1.2000
#20
THE SIGNIFICANCE OF PRE- AND POST-TRANSPLANT ELISA-PRA IN PREDICTING EARLY ACUTE REJECTION EPISODES.
Fernanda Ribas, Maria da Graca Bicalho, Ricardo Benvenutti and Fabiana Contieri. Curitiba Parana, Brazil, Universidade Federal do Parana, 81531-990, Genetics and Curitiba Parana, Brazil, Universidade Evangelica, Renal Transplant Unit.

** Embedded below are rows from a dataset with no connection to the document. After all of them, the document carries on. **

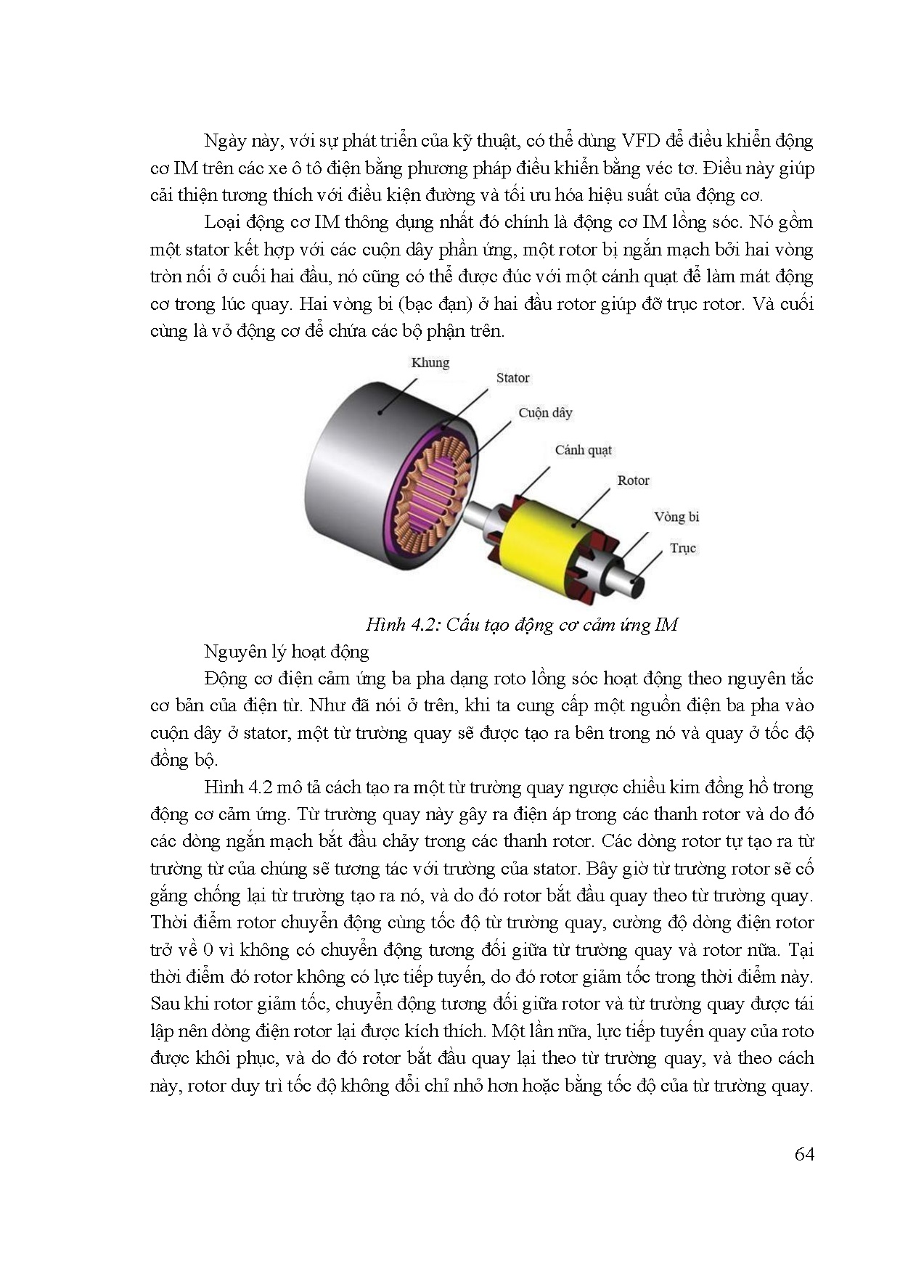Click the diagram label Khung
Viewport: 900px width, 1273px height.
430,362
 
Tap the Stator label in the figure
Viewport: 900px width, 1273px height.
512,377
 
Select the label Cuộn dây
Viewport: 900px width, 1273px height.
545,412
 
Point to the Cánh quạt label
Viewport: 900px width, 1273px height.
583,450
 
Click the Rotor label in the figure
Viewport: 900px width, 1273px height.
633,480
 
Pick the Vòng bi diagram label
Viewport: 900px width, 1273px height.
676,517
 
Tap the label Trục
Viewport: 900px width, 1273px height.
682,548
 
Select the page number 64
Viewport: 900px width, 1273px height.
804,1155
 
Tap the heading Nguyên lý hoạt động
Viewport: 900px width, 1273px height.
287,651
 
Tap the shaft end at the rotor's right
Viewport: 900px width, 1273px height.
639,585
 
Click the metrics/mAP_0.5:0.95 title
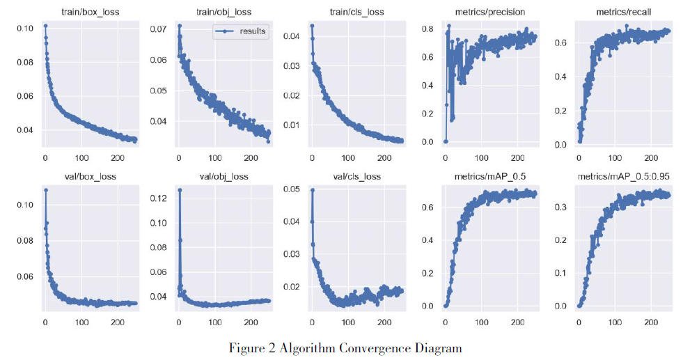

Preformed antibodies against HLA donor antigens producing an instantaneous hyperacute rejection are well established, but the involvement of alloantibodies or even preformed antibodies in early acute rejection (EAR) remains unclear. This study intend to correlate the pre- and pos- transplant (Tx) ELISA-PRA and the incidence of EAR in 50 renal recipients transplanted at the Renal Transplant Unit, University Evangelic, Brazil. Patients were classified in 3 groups: (1) zero EAR, (2) one EAR, (3) two or three EAR. Fifty pre-Tx and 49 post-Tx serum samples were screened for the detection of IgG antibody to HLA Class I and II antigens by ELISA-PRA using LATM Kit (One Lambda). Serum samples with positive prescreening results were also analyzed by LAT1240 Kit (One Lambda) to identify antibody specificities. The chi-square test revealed no significant differences among the groups concerning sera prescreening. Only one patient from group 1 and one from group 2 maintained their PRA positive on post-Tx prescreening. The first patient displayed a 93% PRA suggesting antibodies against HLA public epitopes; and the second a 50% pre-Tx PRA and 32% post-Tx PRA, both detecting anti-Bw4. In the third group two patients displayed a positive prescreening, but the LAT1240 analysis provided 0% pre- and post-Tx PRA for one patient and 33% for the other, detecting anti-DR4 antibody in the last case, specificity founded in the HLA donor typing. Anti-HLA antibodies were not clearly detected in patients showing post-Tx disorders and the results found in these 3 groups were discrepant, suggesting that the proposed methodology is not a good predictor of EAR episodes.